Storie lontane nel tempo, ma non troppo. Perché Giusy Vitale ha sdoganato un ruolo: ancora oggi, molto avviene davanti alle donne e spesso proprio tramite loro. È il 26 settembre 2013 quando Maria Rita Piazza, moglie di Giuseppe Giambrone – braccio destro del boss Nicolò Salto, detto Ni – viene intercettata in carcere mentre parla col figlio Antonino, dietro le sbarre con l’accusa di associazione mafiosa. «L’amico di papà voleva la testa! Hai capito?», sussurra all’orecchio del figlio tra i saluti a fine visita. Un modo, secondo gli investigatori, per far sapere ad Antonino – che non aveva altra scelta che assentire – che Salto ha preso il comando della famiglia mafiosa di Borgetto.
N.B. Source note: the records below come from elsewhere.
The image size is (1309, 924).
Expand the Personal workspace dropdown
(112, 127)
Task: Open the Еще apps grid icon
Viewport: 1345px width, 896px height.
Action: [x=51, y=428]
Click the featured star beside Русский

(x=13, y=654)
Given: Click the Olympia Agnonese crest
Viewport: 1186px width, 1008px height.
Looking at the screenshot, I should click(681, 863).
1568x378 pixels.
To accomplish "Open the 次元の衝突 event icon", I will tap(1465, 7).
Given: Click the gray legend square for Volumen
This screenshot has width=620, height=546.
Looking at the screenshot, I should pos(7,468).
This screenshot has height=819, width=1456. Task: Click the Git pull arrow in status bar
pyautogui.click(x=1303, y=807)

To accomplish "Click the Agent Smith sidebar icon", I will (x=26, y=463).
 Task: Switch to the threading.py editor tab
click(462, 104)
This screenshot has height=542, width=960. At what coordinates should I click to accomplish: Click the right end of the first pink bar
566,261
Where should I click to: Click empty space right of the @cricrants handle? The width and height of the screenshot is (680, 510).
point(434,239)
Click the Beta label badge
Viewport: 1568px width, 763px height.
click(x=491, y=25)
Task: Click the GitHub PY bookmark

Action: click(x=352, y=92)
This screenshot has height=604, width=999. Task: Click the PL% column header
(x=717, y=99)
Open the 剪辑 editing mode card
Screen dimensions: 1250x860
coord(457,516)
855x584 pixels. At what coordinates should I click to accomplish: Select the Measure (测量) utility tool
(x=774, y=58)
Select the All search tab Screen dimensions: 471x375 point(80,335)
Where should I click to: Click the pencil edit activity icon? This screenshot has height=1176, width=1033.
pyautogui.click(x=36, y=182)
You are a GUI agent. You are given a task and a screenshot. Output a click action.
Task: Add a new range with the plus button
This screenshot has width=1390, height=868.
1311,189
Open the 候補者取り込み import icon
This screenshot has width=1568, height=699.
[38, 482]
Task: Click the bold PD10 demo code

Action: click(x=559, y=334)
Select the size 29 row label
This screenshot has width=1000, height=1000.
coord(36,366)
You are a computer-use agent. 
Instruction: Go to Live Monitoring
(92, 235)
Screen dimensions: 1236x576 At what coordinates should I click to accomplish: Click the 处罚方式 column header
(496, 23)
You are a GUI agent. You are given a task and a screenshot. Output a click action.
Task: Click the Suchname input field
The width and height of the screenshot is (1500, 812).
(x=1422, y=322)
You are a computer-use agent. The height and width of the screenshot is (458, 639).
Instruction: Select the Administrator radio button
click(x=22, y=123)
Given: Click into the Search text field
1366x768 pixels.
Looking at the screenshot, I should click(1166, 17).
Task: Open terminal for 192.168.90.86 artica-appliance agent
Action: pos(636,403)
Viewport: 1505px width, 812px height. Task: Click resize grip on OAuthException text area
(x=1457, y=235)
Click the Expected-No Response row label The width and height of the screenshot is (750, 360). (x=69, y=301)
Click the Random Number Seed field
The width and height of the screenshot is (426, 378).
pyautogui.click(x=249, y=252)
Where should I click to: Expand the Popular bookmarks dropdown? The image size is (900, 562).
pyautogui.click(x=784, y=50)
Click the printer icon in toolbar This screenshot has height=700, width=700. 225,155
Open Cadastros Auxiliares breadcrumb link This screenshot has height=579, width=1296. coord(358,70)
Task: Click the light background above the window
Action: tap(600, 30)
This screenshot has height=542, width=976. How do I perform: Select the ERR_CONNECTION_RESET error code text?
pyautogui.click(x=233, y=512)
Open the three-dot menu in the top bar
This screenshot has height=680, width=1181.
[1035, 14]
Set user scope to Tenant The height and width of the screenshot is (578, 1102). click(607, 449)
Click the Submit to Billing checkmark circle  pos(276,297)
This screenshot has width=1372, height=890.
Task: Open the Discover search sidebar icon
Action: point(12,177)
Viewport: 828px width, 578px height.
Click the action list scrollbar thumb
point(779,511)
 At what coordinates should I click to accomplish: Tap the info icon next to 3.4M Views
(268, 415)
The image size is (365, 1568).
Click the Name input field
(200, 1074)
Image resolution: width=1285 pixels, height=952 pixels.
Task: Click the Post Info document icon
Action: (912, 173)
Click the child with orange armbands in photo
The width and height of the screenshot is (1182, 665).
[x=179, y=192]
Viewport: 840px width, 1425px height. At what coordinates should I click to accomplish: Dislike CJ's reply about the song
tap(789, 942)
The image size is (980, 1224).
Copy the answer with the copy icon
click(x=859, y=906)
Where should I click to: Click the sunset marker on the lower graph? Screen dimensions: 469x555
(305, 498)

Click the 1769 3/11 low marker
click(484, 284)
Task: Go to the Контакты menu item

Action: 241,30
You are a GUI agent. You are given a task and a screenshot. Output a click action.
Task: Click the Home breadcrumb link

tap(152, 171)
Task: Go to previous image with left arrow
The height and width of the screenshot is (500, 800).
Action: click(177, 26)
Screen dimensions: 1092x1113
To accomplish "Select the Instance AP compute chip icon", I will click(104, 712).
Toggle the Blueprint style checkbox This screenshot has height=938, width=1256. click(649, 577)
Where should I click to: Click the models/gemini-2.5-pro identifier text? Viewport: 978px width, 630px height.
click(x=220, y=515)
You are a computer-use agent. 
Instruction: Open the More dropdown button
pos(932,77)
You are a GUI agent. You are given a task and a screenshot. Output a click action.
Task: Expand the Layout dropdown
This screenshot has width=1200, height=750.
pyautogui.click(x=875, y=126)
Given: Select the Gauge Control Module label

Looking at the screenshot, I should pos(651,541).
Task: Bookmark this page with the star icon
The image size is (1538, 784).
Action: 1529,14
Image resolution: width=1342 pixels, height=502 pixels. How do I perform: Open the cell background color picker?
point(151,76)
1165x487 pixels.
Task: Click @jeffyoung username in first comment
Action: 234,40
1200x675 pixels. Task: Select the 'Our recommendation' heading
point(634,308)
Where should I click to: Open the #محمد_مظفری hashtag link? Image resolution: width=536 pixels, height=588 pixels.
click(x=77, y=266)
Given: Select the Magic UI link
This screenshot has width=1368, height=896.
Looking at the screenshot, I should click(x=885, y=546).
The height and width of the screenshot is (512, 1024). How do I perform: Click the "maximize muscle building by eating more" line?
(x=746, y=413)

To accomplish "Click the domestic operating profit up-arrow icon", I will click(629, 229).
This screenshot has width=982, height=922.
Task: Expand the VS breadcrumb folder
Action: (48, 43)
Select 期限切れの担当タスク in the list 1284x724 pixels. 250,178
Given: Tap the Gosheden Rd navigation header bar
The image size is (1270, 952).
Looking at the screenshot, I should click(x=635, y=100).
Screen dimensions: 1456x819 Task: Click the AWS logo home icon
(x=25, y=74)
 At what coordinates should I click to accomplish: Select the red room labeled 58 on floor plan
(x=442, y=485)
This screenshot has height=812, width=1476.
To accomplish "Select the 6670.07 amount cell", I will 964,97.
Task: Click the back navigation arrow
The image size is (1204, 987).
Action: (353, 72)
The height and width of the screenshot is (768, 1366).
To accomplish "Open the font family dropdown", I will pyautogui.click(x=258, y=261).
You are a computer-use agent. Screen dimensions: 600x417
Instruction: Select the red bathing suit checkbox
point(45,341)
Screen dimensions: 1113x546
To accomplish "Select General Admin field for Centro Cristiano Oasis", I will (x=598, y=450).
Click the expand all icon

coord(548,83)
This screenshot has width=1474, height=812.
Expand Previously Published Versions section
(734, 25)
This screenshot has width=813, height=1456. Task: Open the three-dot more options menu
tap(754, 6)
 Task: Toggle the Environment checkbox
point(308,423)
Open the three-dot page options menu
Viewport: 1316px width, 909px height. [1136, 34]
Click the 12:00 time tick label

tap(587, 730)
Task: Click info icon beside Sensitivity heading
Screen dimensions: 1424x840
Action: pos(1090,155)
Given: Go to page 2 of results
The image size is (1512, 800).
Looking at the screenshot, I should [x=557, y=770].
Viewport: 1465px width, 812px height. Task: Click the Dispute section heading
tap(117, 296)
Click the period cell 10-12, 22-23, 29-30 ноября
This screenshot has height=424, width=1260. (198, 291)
Di altre donne, invece, si sa poco. Si sa, per esempio, da un’intercettazione telefonica del 7 febbraio 2014, che l’imprenditore locale Salvatore Venerina dice a Francesco Giambrone, altro figlio di Giuseppe: «Quelle cose le ho portate a Giuseppe (Giuseppe Toia, ndr), hai capito? Le ho portate alla moglie». E quelle cose di cui parla sono tremila euro, la quota mensile da versare alla famiglia. Il pizzo. Non si scompone nemmeno Martina Salto, la figlia del boss Nicolò, quando il 31 dicembre 2013 suo marito Francesco Furnari, in preda all’ira, piomba a casa sua per reclamare a gran voce un intervento di Giuseppe Giambrone contro il suo stesso cognato, Ambrogio Musso, reo di aver portato carabinieri, forestale e polizia municipale di Borgetto a sequestrargli un terreno. «Giuseppe (Giambrone, ndr) è venuto con la sua famiglia a disturbare! Il discorso è proprio questo! Cosa ha questo? – interviene Martina – L’ho visto… ora ora l’ho visto… disgraziati che sono!». Mentre un’altra donna, con rabbia, riassume il clima di omertà in cui si muovono le protagoniste: «Le persone i fatti loro non se li sanno fare mai! Nessuno se li sa fare!».